Baidu and Bing did not return results for as many images as Google and Yandex, so we did not believe that we had a sufficient sample to establish a concreted pattern with those search engines. Google and Yandex returned results for almost all images, and we noticed a distinct pattern in retrievability, Precision@k, and MRR favoring better results for natural images over abstract ones.

We will repeat this experiment in upcoming work with more images and a more balanced dataset for Bing and Baidu. We will also see how each search engine responds to images that are transformed through cropping, shading, or other means.

Notable Papers at ECCV/DIRA

I attended as many oral sessions as I could at ECCV 2022. I will not reproduce all of them here, but I want to highlight some exciting contributions.

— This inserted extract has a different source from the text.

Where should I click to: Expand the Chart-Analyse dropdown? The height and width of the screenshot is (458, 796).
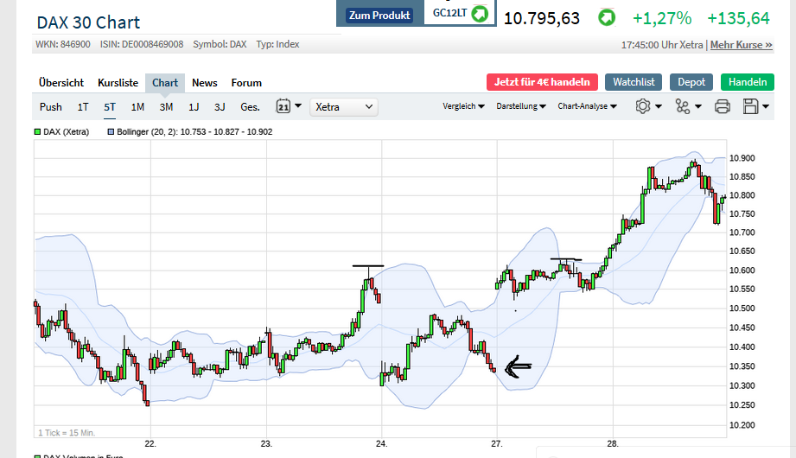pyautogui.click(x=587, y=106)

Zhen et al.’s “ On the Versatile Uses of Partial Distance Correlation in Deep Learning ” discussed a solution to the important problem of comparing the functional behavior of neural network models. Their work helps us understand what neural network models are learning or failing to learn. They identify a statistical solution to this problem that has many applications for model development and evaluation. The authors won best paper for this contribution.

Self-Supervised Learning’s (SSL) goal is to have an ML algorithm analyze data from the Internet or by agents exploring an environment and then have it learn based on what it encountered. SSL is beneficial in environments with no ready-made datasets for training a model. Purushwalkam et al.’s “ The Challenges of Continuous Self-Supervised Learning ” reports results from experiments with SSL approaches. Purushwalkam et al. identify problems with existing approaches and offer some solutions.

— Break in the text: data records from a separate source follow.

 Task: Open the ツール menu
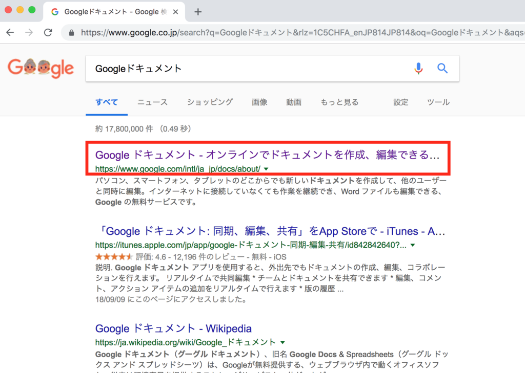coord(438,102)
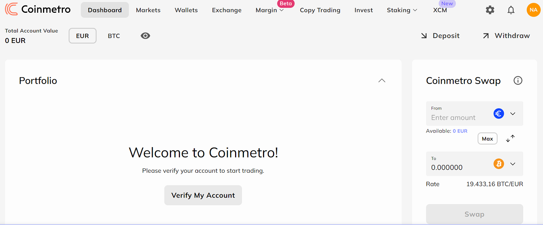Hide account balance with the eye toggle
The image size is (543, 225).
[145, 36]
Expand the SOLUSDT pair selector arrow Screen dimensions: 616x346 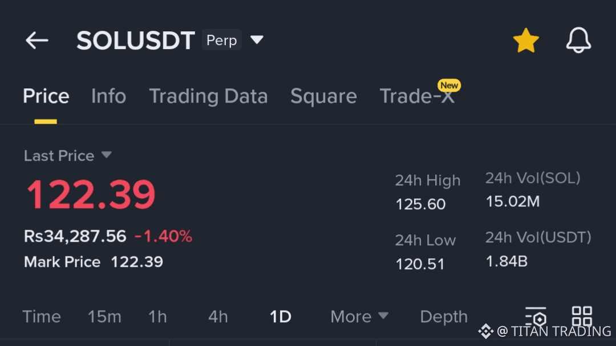257,40
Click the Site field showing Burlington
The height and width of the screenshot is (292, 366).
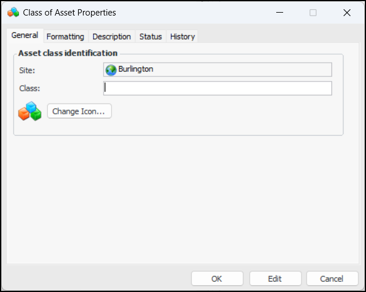[218, 70]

In “ The Abduction of Sherlock Holmes: A Dataset for Visual Abductive Reasoning , ” Hessel et al. discuss the challenge of training neural networks to engage in abductive reasoning rather than deductive or inductive reasoning. Deductive reasoning draws inferences from premises. Inductive reasoning derives a principle from a set of observations. Abductive reasoning derives the most likely conclusion from a set of observations. Hessel's dataset provides an annotated corpus of 103K images to help train ML models not to identify objects in a scene but instead infer additional information not present in the immediate image. For example, if a human sees a speed limit sign of “20 mph,” then they might infer that they are in a residential area. How do we train the machine to derive a similar conclusion?

One of the more exciting capabilities of current machine learning models is the ability to generate images from text prompts. In “ Make-a-Scene: Scene-Based Text-to-Image Generation with Human Priors ,” Gafni et al. provide an improved text-to-image generation technique. Their tool , “Make-A-Scene,” can produce higher fidelity images at a resolution of 512x512, with better visual quality than competitors like Stable Diffusion and DALL-E . They even went so far as to create a children’s book using the images from Make-A-Scene.

Closing Thoughts

Tel Aviv-Yafo is a beautiful city. Growing up in Virginia Beach, I was familiar with the beach environment, but the Mediterranean is quite different from the Atlantic. Tel Aviv is also a cat-friendly city, because cats are recognized as essential to keeping the pest population in check. We saw cats running about as we traveled to our destinations.

ECCV 2022 is a leading computer vision conference. I was thankful to attend. As I try to extend my knowledge beyond my existing work, I was awed by the work presented. I simultaneously felt like I had so much to learn, yet could see areas to contribute. I thank all the attendees I met for their kindness and discussions on potential opportunities to collaborate.

--Shawn M. Jones

This blog post has been reviewed and assigned LA-UR-22-33130 by Los Alamos National Laboratory.